Tired of trying to mend their relationship, the local priest finally said to them both, "look, I'll make you a bet. You each take one half of your father's land and work it, harvesting all that you can. We will divide the big barn into three parts. Whoever fills the barn the most, by sunset on the last day of the season, will win. If one of you wins, then you claim the farm and the other moves to another county. If I win, the two of you will embrace each other, work the farm together and live as brothers should."
"But you have only the land around the church," said one brother. "That's hardly good to grow anything," said the other, "what will you grow?"
"That's not your concern," said the priest. "Do we have a bet?"
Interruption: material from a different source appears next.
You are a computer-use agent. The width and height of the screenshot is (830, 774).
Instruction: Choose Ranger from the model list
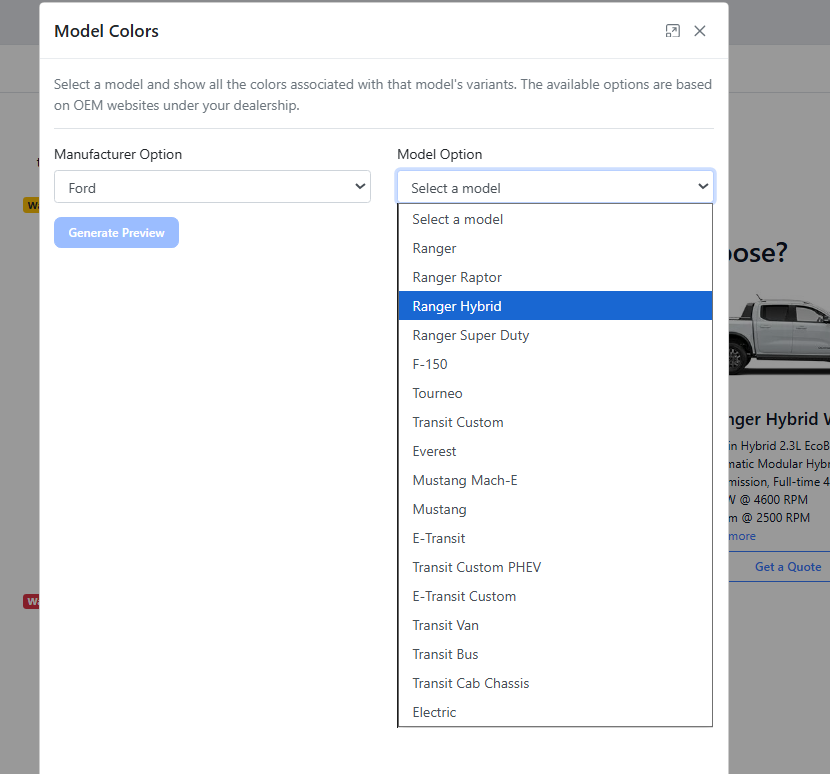[x=434, y=248]
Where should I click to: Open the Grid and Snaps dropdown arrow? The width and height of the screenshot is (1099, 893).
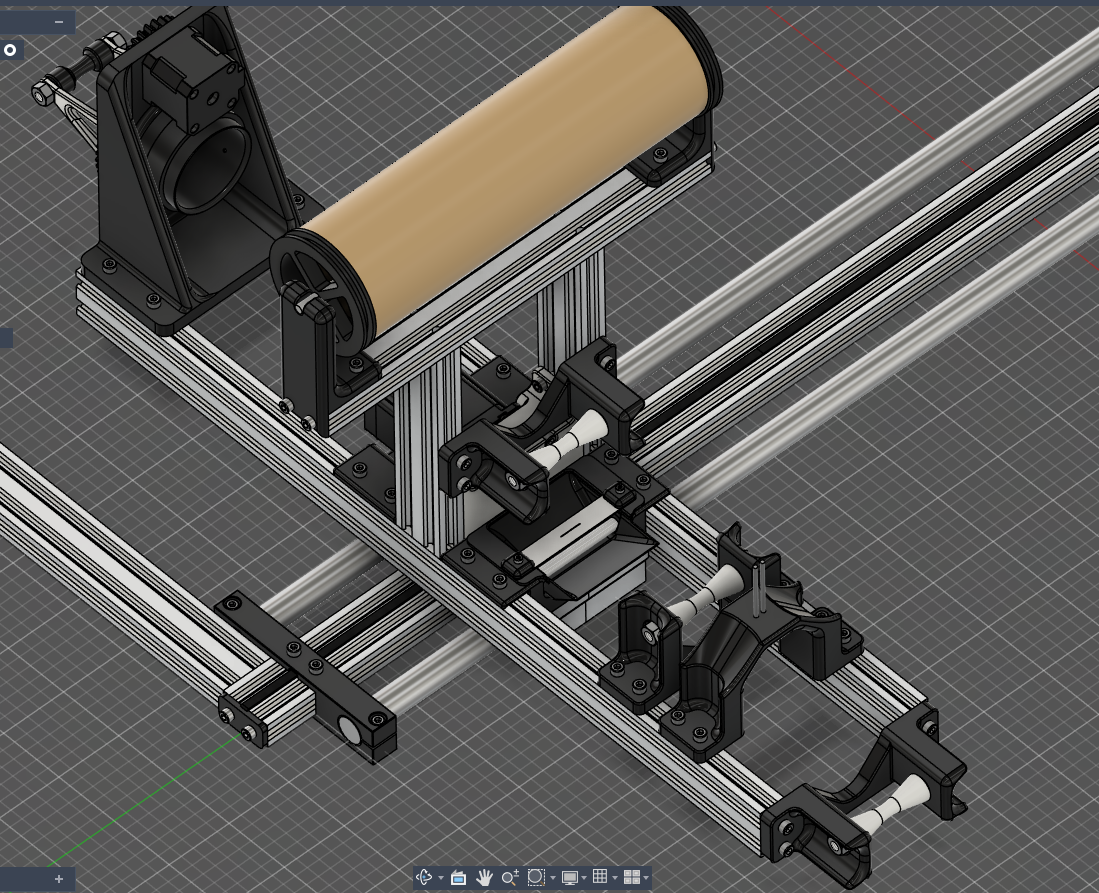614,878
The brothers knew the priest could not win, so they leapt at the chance to claim the farm once and for all. They agreed.
All summer they worked, tilling and planting, nurturing their crops. And the priest seemed to do nothing.
As the crops ripened, they harvested all they could, working hard from dawn to dusk, one eye on their work, the other on their competition. Still, the priest did nothing.
The barn became increasingly full and the two brothers seemed so close, one could hardly tell who might win. But the priest's part of the barn remained empty.
On the very last day, as the sun set, the brothers bundled in the last of their crops. The priest was nowhere to be seen. The brothers laughed and waited impatiently to measure their harvests, confident that each was the winner.
But just as the last bright rays of the sun shone on the barn door, the priest appeared. He walked straight into the barn, took a lantern from his pack and lit it. The light from the lamp filled the barn, illuminating even the darkest corners.
The brothers realized the priest had won. Looking at their great harvest by the light of the priest's lamp, they also realized the foolishness of their quarrel. Inspired by the light, their love for one another became a bright light in their community.
I know what you're thinking: boy, those clergy are smart! No? Oh, well, then maybe you're thinking that it was just a trick on the priest's part and you can't believe that the two men fell for it or gave in quite so easily.
But that's the thing about light. We take it so for granted. We can easily forget its power to illuminate truth and wisdom as well as "stuff."
The Gospel of John doesn't have a narrative birth story for Jesus. Instead, John talks about "the Word" become flesh and how "the true light, which enlightens everyone, was coming into the world" (John 1:9). Jesus, John says, is the light which shows us how to live. Jesus, John says, makes God "known" to us.
The candles we light at Christmas shine on more than a child in a manger. They symbolize the light that comes into the world through the life of Jesus. They symbolize the light that, like the priest's lantern, shows more than "stuff."
This is the light of love, grace, compassion and justice. It doesn't tell us where or how to step, but offers us illumination as we journey.